■ Task directions
Can you update the rows that open with the line containing "Screen dimensions: 588x576" and close with the line containing "(x=461, y=36)" by writing them out again with "screenshot" replaced by "screen capture" and everything else unchanged? Leave the pictures out of your answer.

(Word and element location records)
┌──

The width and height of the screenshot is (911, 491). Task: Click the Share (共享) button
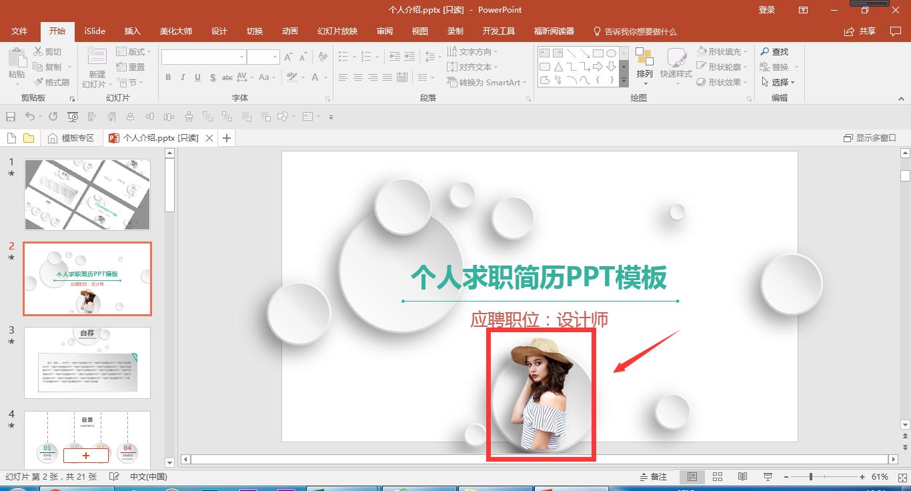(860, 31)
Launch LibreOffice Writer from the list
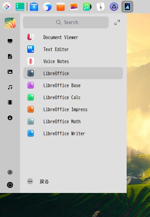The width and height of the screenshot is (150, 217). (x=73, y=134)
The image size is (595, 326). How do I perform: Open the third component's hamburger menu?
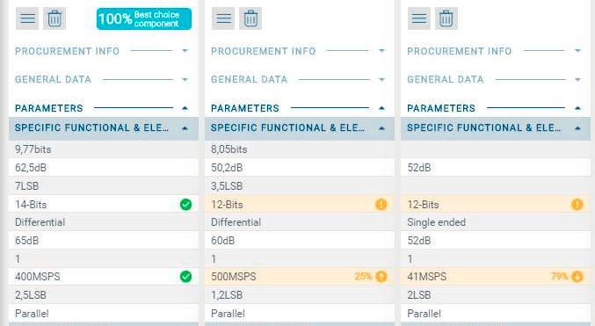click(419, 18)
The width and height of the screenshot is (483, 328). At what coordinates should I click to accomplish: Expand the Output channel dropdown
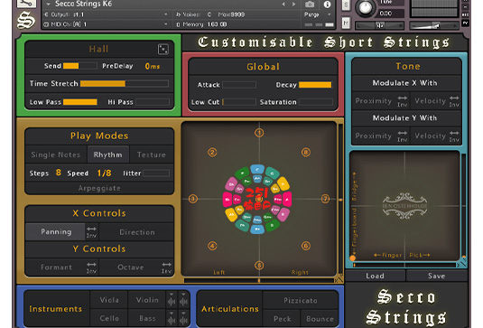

└──
┌──

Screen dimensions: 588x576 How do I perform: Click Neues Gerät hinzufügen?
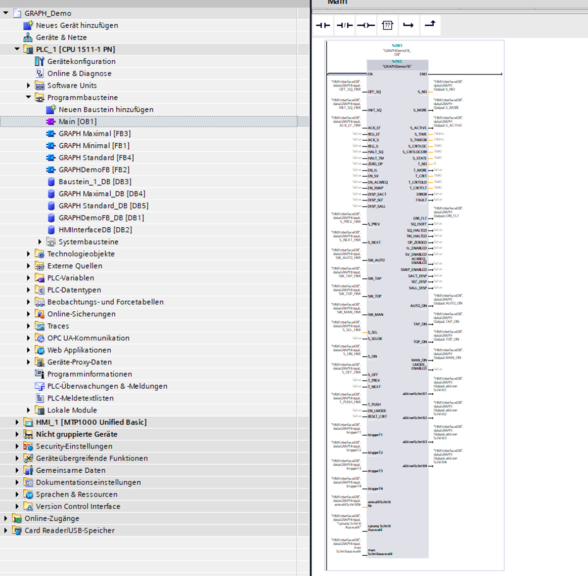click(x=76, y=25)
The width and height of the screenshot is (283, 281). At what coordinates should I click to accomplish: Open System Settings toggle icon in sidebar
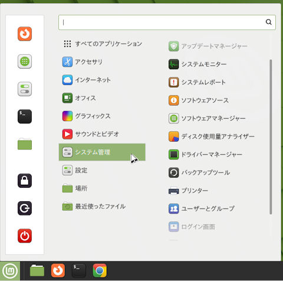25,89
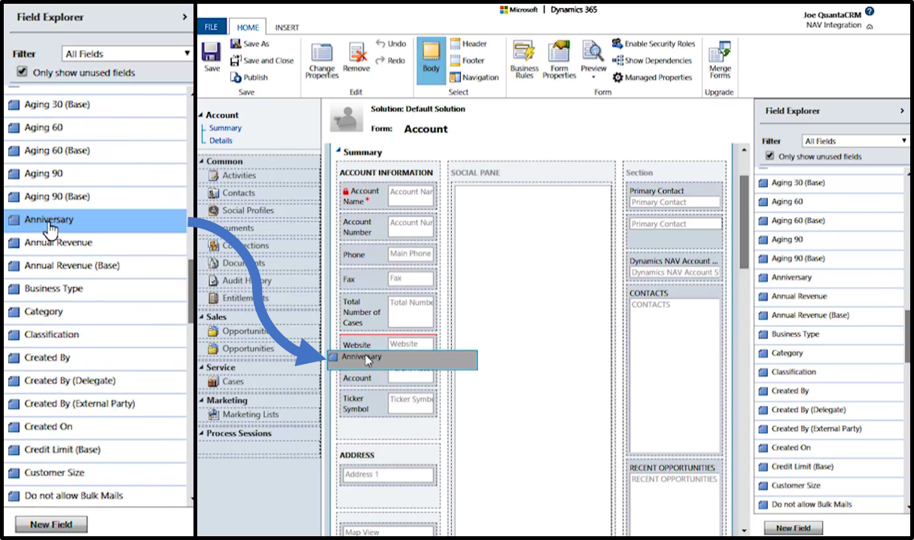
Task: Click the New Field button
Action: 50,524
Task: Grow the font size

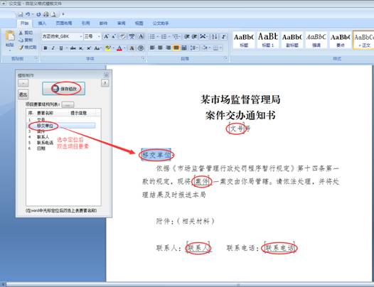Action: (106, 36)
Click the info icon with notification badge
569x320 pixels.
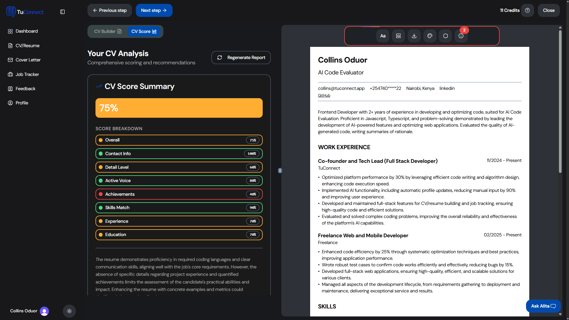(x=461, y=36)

└──

■ Response to this task
Screen dimensions: 588x576 How do I perform: Click Neues Gerät hinzufügen?
click(x=76, y=25)
The width and height of the screen capture is (283, 281). At what coordinates should I click to accomplish: Open System Settings toggle icon in sidebar
25,89
Task: Click the New Field button
Action: 50,524
Task: Grow the font size

Action: (106, 36)
Click the info icon with notification badge
569x320 pixels.
(x=461, y=36)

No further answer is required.